Instructions to follow:
Rewrite the lines of the material from the line with "Given: Click the year 2022 in the post" up to and including the last line, replacing "the post" with "the article" and changing nothing else. Leave out the pictures.

(Items in a dataset)
---
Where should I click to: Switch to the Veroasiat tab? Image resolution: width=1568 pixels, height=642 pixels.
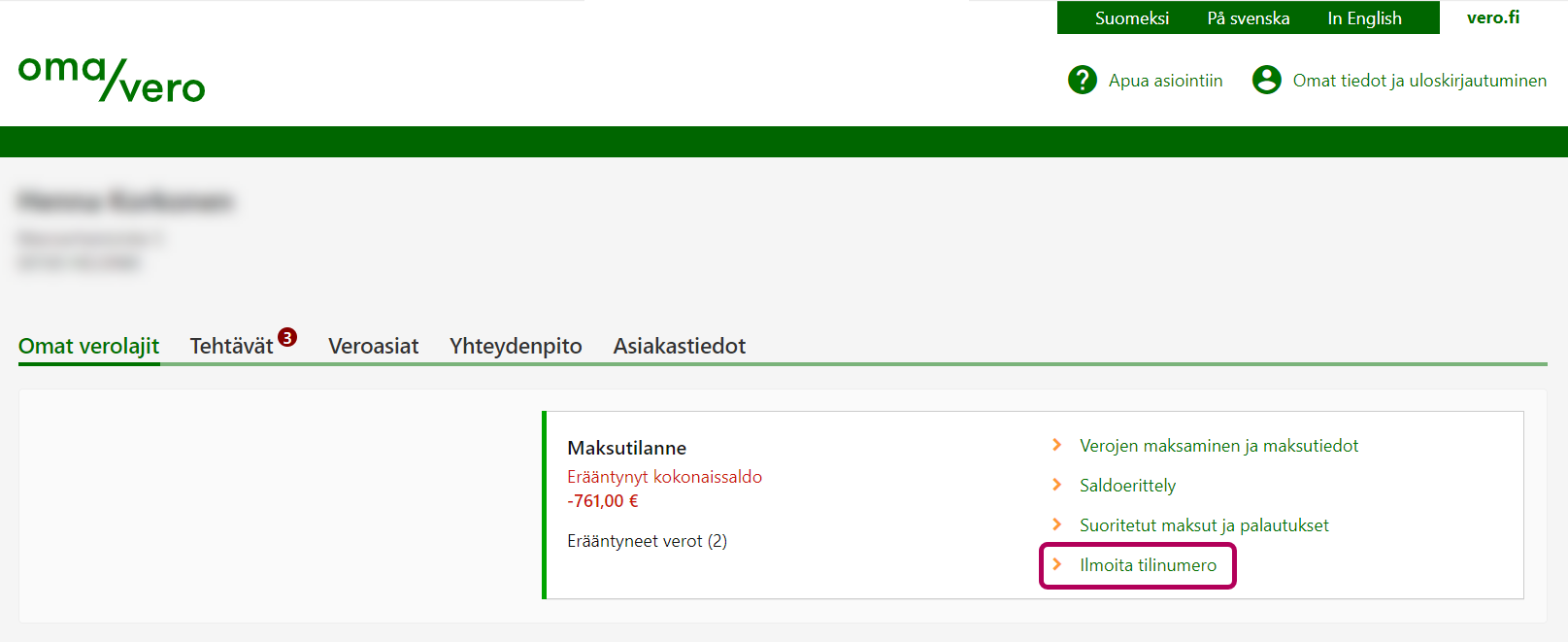tap(373, 346)
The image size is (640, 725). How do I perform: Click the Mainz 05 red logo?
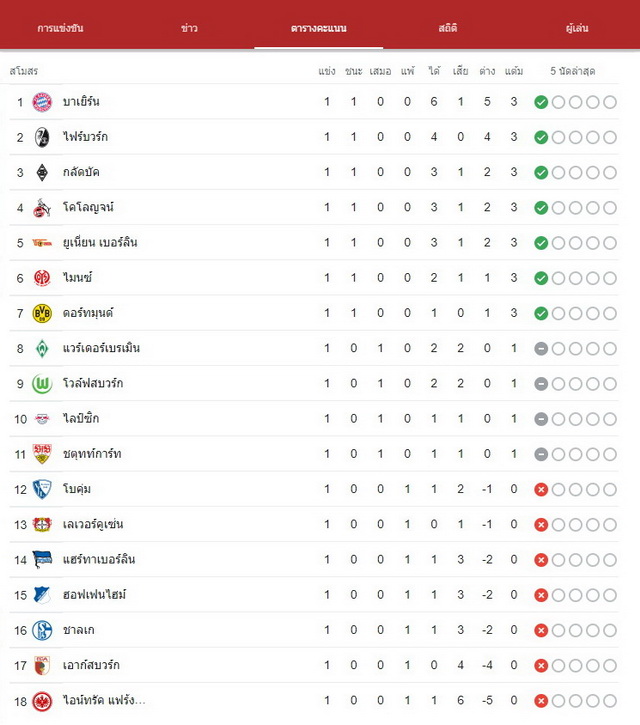coord(42,278)

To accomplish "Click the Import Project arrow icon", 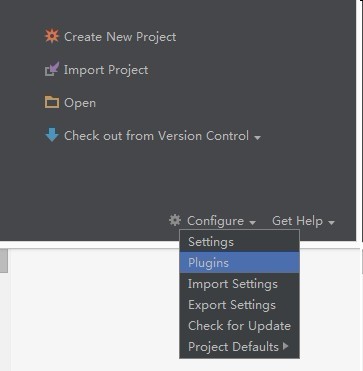I will click(52, 69).
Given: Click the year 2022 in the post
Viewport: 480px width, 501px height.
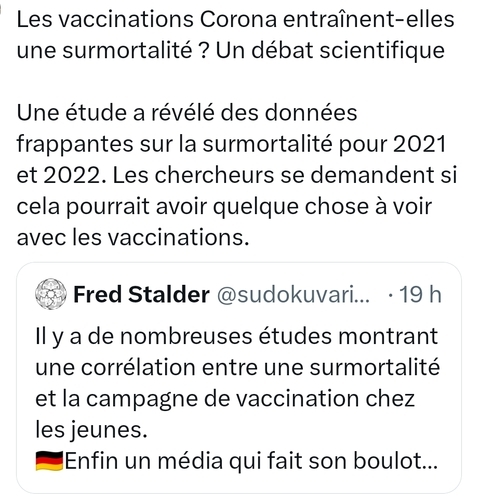Looking at the screenshot, I should (x=72, y=175).
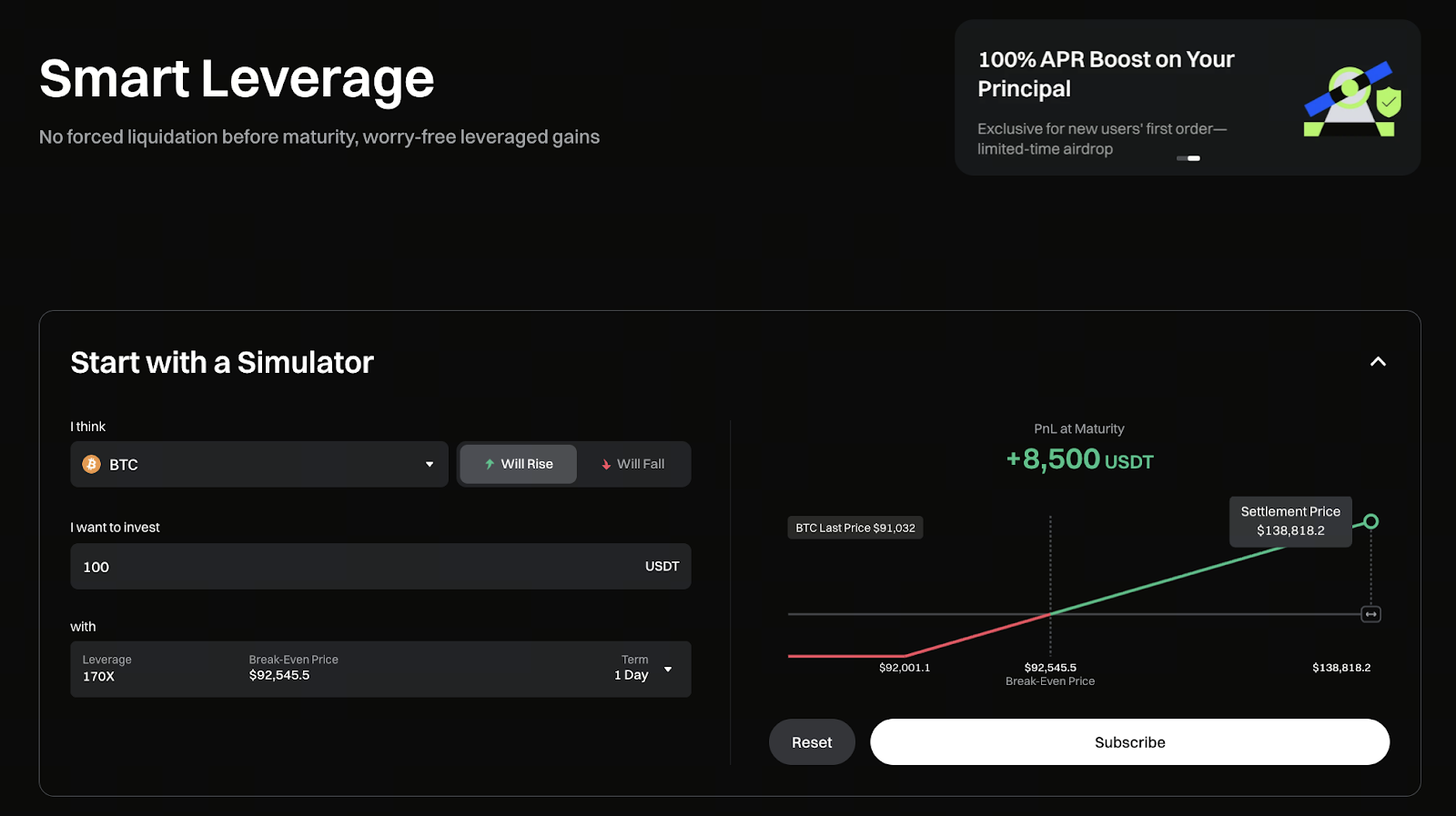Click the active carousel indicator dash
Viewport: 1456px width, 816px height.
(x=1194, y=158)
---
Result below:
Given: Click the year 2022 in the article
Viewport: 480px width, 501px height.
Looking at the screenshot, I should (x=72, y=175).
Click the active carousel indicator dash
Viewport: 1456px width, 816px height.
(x=1194, y=158)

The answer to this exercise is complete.